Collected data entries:

--*--

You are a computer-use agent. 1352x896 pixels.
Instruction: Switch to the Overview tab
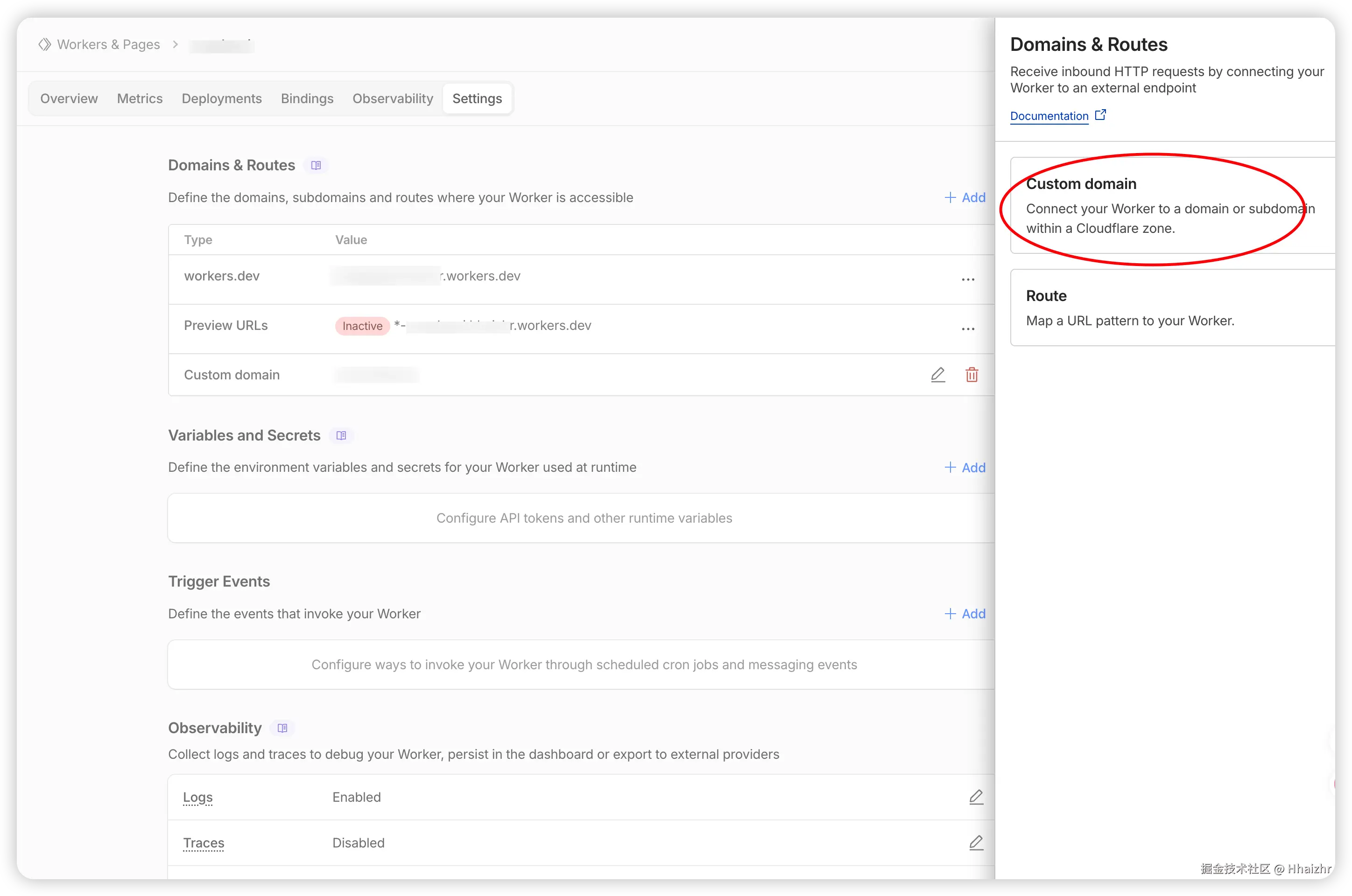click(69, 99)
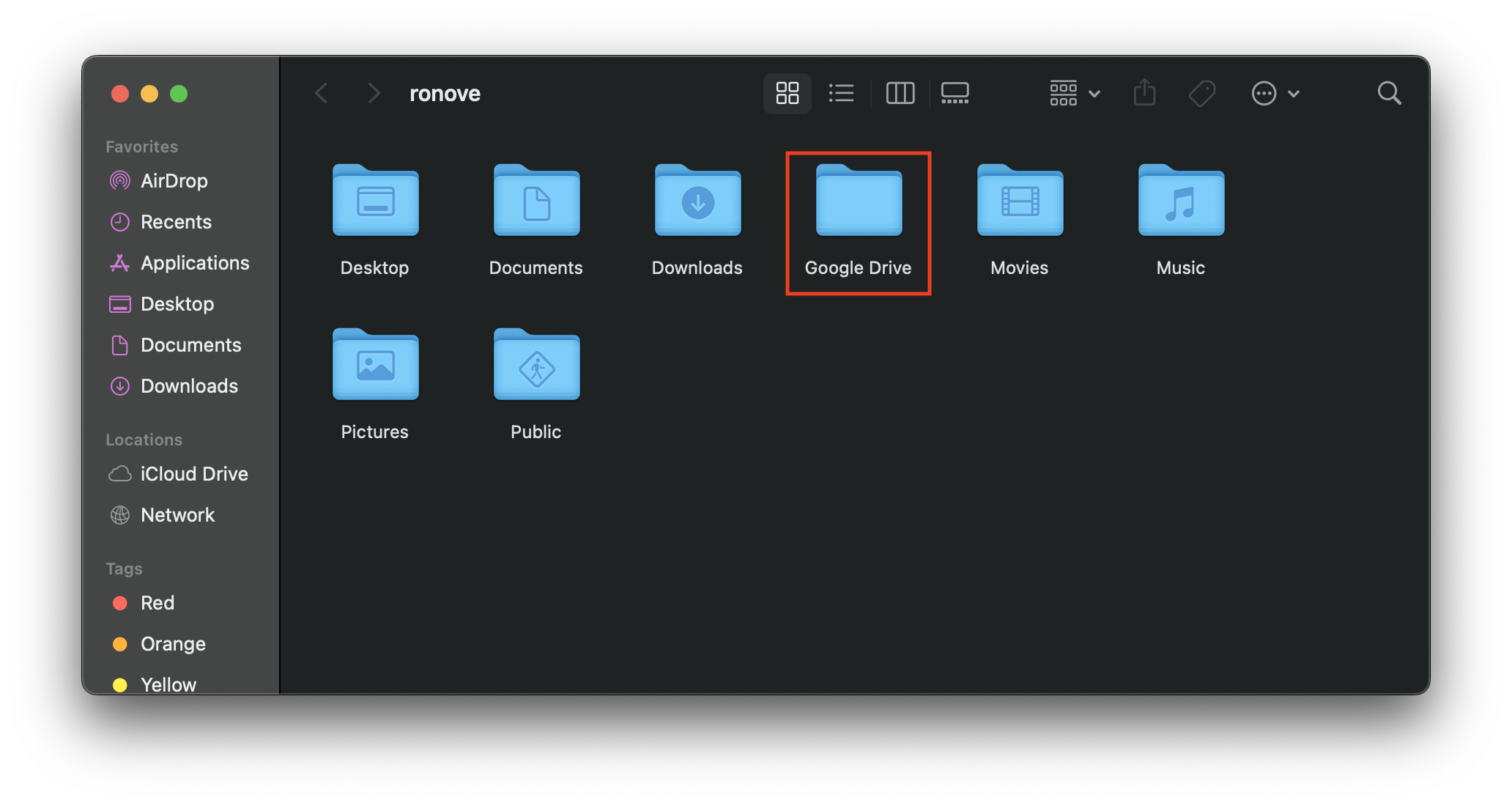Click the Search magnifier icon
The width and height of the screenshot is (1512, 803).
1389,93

--*--

## Task statement
Please print each of the records word for word, keeping the pictures out.

## Task answer
You are a computer-use agent. 1352x896 pixels.
Instruction: Switch to the Overview tab
click(69, 99)
Click the Search magnifier icon
The width and height of the screenshot is (1512, 803).
1389,93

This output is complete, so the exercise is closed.